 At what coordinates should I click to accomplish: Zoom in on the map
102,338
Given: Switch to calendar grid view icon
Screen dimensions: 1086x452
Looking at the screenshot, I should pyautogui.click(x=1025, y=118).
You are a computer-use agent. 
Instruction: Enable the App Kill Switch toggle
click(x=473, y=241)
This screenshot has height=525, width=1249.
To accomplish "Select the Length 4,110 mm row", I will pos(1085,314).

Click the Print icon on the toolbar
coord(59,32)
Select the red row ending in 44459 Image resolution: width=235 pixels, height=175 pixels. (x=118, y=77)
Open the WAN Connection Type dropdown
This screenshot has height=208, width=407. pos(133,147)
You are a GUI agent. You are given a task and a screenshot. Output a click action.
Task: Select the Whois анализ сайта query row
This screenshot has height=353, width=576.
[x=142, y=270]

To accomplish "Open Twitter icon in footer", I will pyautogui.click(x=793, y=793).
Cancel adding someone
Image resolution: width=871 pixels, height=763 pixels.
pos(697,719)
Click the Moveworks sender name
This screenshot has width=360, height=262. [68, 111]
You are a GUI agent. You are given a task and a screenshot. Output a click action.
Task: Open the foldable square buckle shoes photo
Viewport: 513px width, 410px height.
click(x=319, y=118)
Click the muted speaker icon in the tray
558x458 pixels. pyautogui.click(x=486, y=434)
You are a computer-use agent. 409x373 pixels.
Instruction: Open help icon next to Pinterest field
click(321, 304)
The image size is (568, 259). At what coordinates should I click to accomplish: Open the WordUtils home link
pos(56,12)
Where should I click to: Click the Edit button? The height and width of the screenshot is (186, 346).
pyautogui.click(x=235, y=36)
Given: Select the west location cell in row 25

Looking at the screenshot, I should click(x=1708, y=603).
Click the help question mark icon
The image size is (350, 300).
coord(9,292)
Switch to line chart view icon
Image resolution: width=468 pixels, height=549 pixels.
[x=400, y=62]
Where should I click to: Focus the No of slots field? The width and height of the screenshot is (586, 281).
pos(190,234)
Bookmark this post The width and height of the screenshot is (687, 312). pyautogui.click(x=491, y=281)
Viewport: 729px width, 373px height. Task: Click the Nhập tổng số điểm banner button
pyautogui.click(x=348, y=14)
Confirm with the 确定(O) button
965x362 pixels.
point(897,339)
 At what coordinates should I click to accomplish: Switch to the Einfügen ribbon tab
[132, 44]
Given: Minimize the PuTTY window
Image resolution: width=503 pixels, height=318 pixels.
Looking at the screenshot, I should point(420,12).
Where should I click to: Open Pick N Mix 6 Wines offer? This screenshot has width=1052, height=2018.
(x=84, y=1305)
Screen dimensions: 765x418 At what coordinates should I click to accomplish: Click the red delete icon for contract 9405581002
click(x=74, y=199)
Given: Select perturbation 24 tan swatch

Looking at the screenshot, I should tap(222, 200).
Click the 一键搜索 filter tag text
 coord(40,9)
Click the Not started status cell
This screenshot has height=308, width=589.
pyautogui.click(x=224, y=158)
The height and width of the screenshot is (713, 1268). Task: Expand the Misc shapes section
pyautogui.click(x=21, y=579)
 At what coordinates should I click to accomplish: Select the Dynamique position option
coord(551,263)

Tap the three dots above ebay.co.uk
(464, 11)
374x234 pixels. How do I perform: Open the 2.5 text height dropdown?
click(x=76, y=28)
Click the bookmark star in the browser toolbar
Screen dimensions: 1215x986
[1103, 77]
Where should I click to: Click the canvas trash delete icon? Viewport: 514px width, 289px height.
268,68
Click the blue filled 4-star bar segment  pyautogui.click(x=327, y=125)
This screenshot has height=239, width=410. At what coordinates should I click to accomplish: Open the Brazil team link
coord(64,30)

* What needs to be done
Repeat the records above exactly.

* Finished task
 At what coordinates should I click to accomplish: Zoom in on the map
102,338
Given: Switch to calendar grid view icon
Screen dimensions: 1086x452
Looking at the screenshot, I should pyautogui.click(x=1025, y=118).
You are a computer-use agent. 
Instruction: Enable the App Kill Switch toggle
click(x=473, y=241)
This screenshot has height=525, width=1249.
To accomplish "Select the Length 4,110 mm row", I will pos(1085,314).

Click the Print icon on the toolbar
coord(59,32)
Select the red row ending in 44459 Image resolution: width=235 pixels, height=175 pixels. (x=118, y=77)
Open the WAN Connection Type dropdown
This screenshot has height=208, width=407. pos(133,147)
You are a GUI agent. You are given a task and a screenshot. Output a click action.
Task: Select the Whois анализ сайта query row
This screenshot has height=353, width=576.
[x=142, y=270]

To accomplish "Open Twitter icon in footer", I will pyautogui.click(x=793, y=793).
Cancel adding someone
Image resolution: width=871 pixels, height=763 pixels.
pos(697,719)
Click the Moveworks sender name
This screenshot has width=360, height=262. [68, 111]
You are a GUI agent. You are given a task and a screenshot. Output a click action.
Task: Open the foldable square buckle shoes photo
Viewport: 513px width, 410px height.
click(x=319, y=118)
Click the muted speaker icon in the tray
558x458 pixels. pyautogui.click(x=486, y=434)
You are a computer-use agent. 409x373 pixels.
Instruction: Open help icon next to Pinterest field
click(321, 304)
The image size is (568, 259). At what coordinates should I click to accomplish: Open the WordUtils home link
pos(56,12)
Where should I click to: Click the Edit button? The height and width of the screenshot is (186, 346).
pyautogui.click(x=235, y=36)
Given: Select the west location cell in row 25

Looking at the screenshot, I should click(x=1708, y=603).
Click the help question mark icon
The image size is (350, 300).
coord(9,292)
Switch to line chart view icon
Image resolution: width=468 pixels, height=549 pixels.
[x=400, y=62]
Where should I click to: Focus the No of slots field? The width and height of the screenshot is (586, 281).
pos(190,234)
Bookmark this post The width and height of the screenshot is (687, 312). pyautogui.click(x=491, y=281)
Viewport: 729px width, 373px height. Task: Click the Nhập tổng số điểm banner button
pyautogui.click(x=348, y=14)
Confirm with the 确定(O) button
965x362 pixels.
point(897,339)
 At what coordinates should I click to accomplish: Switch to the Einfügen ribbon tab
[132, 44]
Given: Minimize the PuTTY window
Image resolution: width=503 pixels, height=318 pixels.
Looking at the screenshot, I should point(420,12).
Where should I click to: Open Pick N Mix 6 Wines offer? This screenshot has width=1052, height=2018.
(x=84, y=1305)
Screen dimensions: 765x418 At what coordinates should I click to accomplish: Click the red delete icon for contract 9405581002
click(x=74, y=199)
Given: Select perturbation 24 tan swatch

Looking at the screenshot, I should tap(222, 200).
Click the 一键搜索 filter tag text
 coord(40,9)
Click the Not started status cell
This screenshot has height=308, width=589.
pyautogui.click(x=224, y=158)
The height and width of the screenshot is (713, 1268). Task: Expand the Misc shapes section
pyautogui.click(x=21, y=579)
 At what coordinates should I click to accomplish: Select the Dynamique position option
coord(551,263)

Tap the three dots above ebay.co.uk
(464, 11)
374x234 pixels. How do I perform: Open the 2.5 text height dropdown?
click(x=76, y=28)
Click the bookmark star in the browser toolbar
Screen dimensions: 1215x986
[1103, 77]
Where should I click to: Click the canvas trash delete icon? Viewport: 514px width, 289px height.
268,68
Click the blue filled 4-star bar segment  pyautogui.click(x=327, y=125)
This screenshot has height=239, width=410. At what coordinates should I click to accomplish: Open the Brazil team link
coord(64,30)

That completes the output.